Example 1. The Andes (ocean-continent). Subduction of the oceanic Nazca Plate beneath South America produces a deep trench, a chain of explosive andesitic stratovolcanoes, and deep Benioff-zone earthquakes: the textbook ocean-continent margin.

Example 2. The Himalayas (continent-continent). The collision of India with Asia thickened the crust into the world's highest mountains, with intense folding and powerful shallow earthquakes but no volcanic arc, because neither buoyant continent could subduct.

Try this

Q1. State the type of magma and the volcano style at a constructive margin, and name the melting process that produces them. [3 marks]

  • Cue. Basaltic, low-viscosity magma giving gentle (effusive) eruptions that build shield volcanoes and fissures; produced by decompression melting of rising mantle.

Q2. Explain what the Benioff zone is and why it dips into the Earth. [2 marks]

  • Cue. It is the inclined plane of earthquake foci that traces the descending subducted slab; it dips because the dense oceanic slab sinks into the mantle at an angle, giving shallow earthquakes near the trench and progressively deeper ones down-dip.

Q3. Explain why fold mountains form at a continent-continent margin rather than a volcanic arc. [2 marks]

  • Cue. Both plates are buoyant continental crust, so neither subducts; the crust thickens and crumples into fold mountains, and without a subducting slab there is no flux melting to feed a volcanic arc.

Exam-style practice questions

Practice questions written in the style of WJEC Eduqas exam questions on this dot point, with worked answer explainers. The year tag is the paper they imitate, not the source.

Eduqas 20206 marksDescribe the processes and the characteristic features (rocks, earthquakes and volcanoes) of a destructive (convergent) ocean-continent plate margin.
Show worked answer →

A levels-of-response answer; describe the process, then take each feature in turn.

The process
At an ocean-continent destructive margin, dense oceanic lithosphere is subducted beneath the less dense, more buoyant continental lithosphere. Subduction is marked by a deep ocean trench. As the slab descends along the Benioff zone, water driven off it lowers the melting point of the overlying mantle wedge, generating magma (this is flux melting, not decompression melting).
The rocks
The rising magma interacts with thick continental crust and becomes intermediate to acid (andesitic to rhyolitic), so it forms andesite and granite. Trench sediments may be deformed and metamorphosed under high pressure and low temperature (for example into blueschist).
The earthquakes
Earthquakes occur all along the descending slab, from shallow near the trench to deep (down to about 700 km700\ \mathrm{km}) along the inclined Benioff zone, and can be extremely powerful.
The volcanoes
A chain of steep, explosive, andesitic stratovolcanoes forms on the continent above the melting slab, building a volcanic arc (for example the Andes).
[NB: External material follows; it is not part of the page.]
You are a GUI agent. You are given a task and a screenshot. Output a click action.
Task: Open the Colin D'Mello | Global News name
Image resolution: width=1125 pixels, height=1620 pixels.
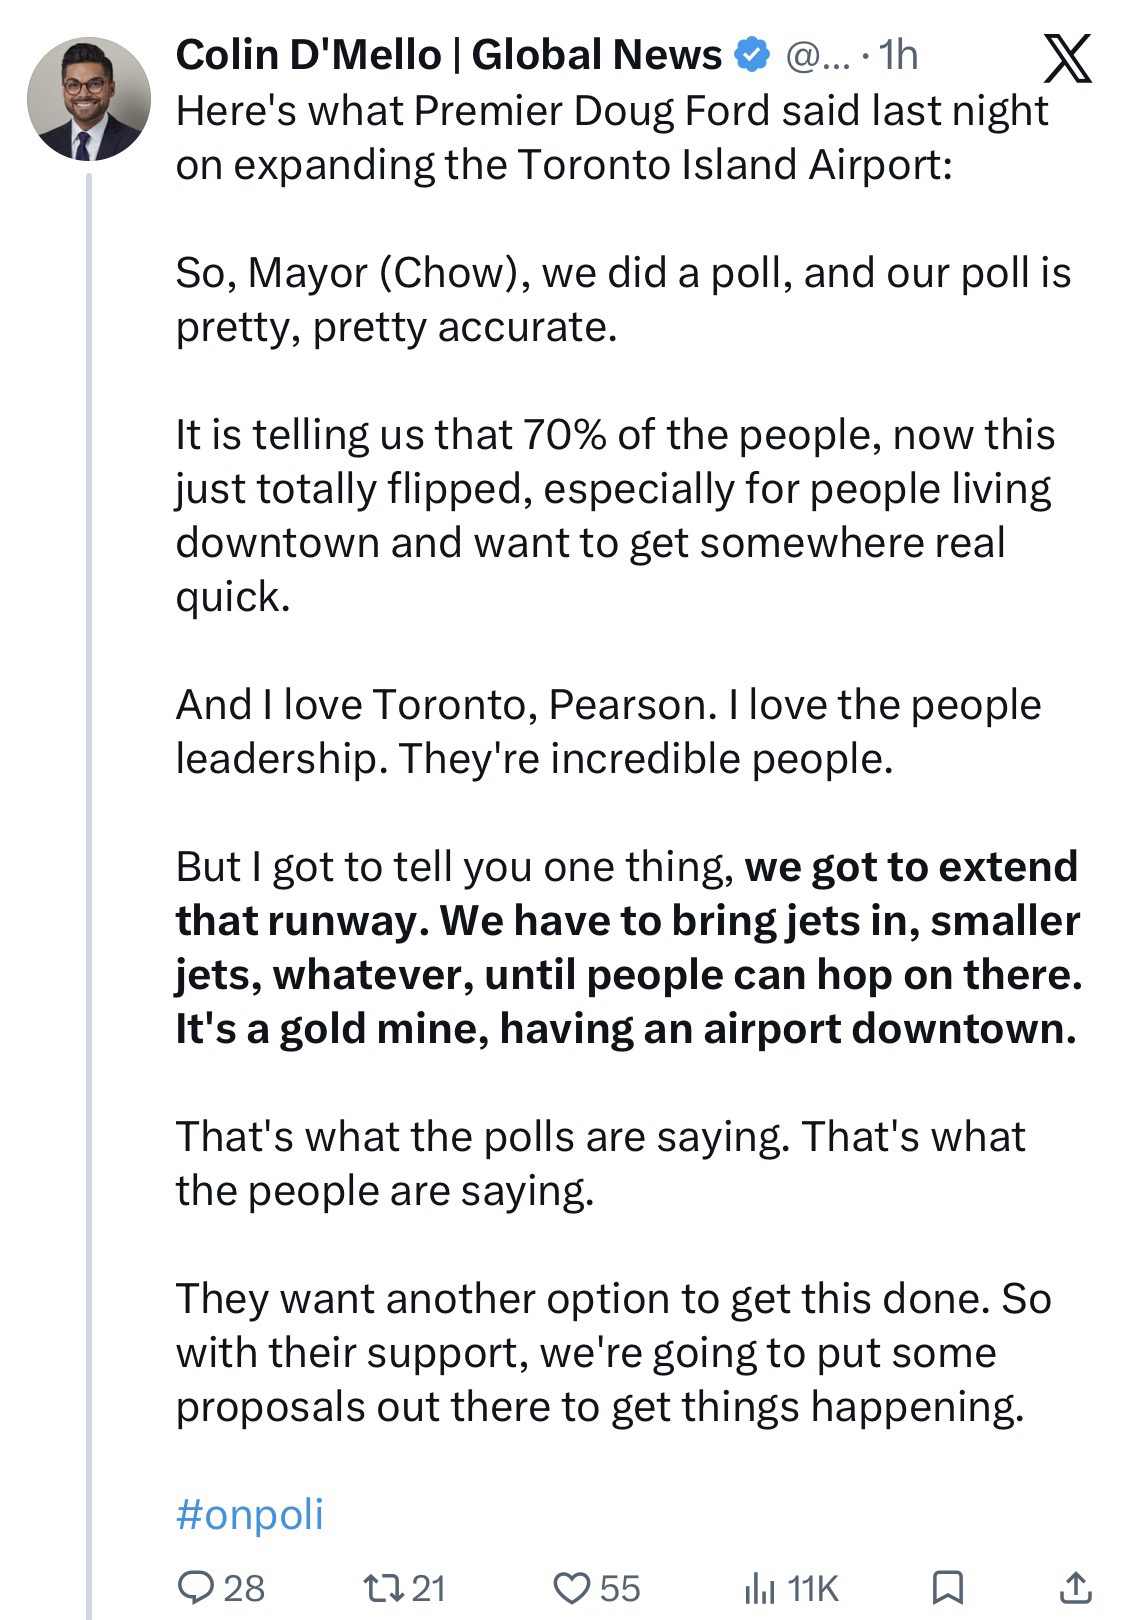tap(448, 55)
Top-band answers link subduction, flux melting, andesitic magma, deep Benioff-zone earthquakes and an explosive continental volcanic arc into one coherent account.

Eduqas 20184 marksExplain why powerful earthquakes occur at conservative (transform) margins but volcanic activity does not.
Show worked answer →

Tie both observations back to the single process at a conservative margin.

The process
At a conservative margin two plates slide past each other horizontally. No new crust is created and no crust is destroyed.
Why earthquakes occur
Friction locks the plates so that elastic strain builds up across the fault. When the accumulated stress exceeds the strength of the rock, the plates suddenly slip, releasing the stored energy as an earthquake. These earthquakes are shallow (the rupture is in the brittle upper crust) but can be very powerful, for example along the San Andreas Fault.
Why there is no volcanism
Because no plate is subducted and no plate is pulled apart, there is no mechanism to generate magma: there is no flux melting of a sinking slab and no decompression melting beneath a rift. Without magma there are no volcanoes.

Markers reward strain build-up and sudden slip for the earthquakes, and the absence of any melting mechanism for the lack of volcanism.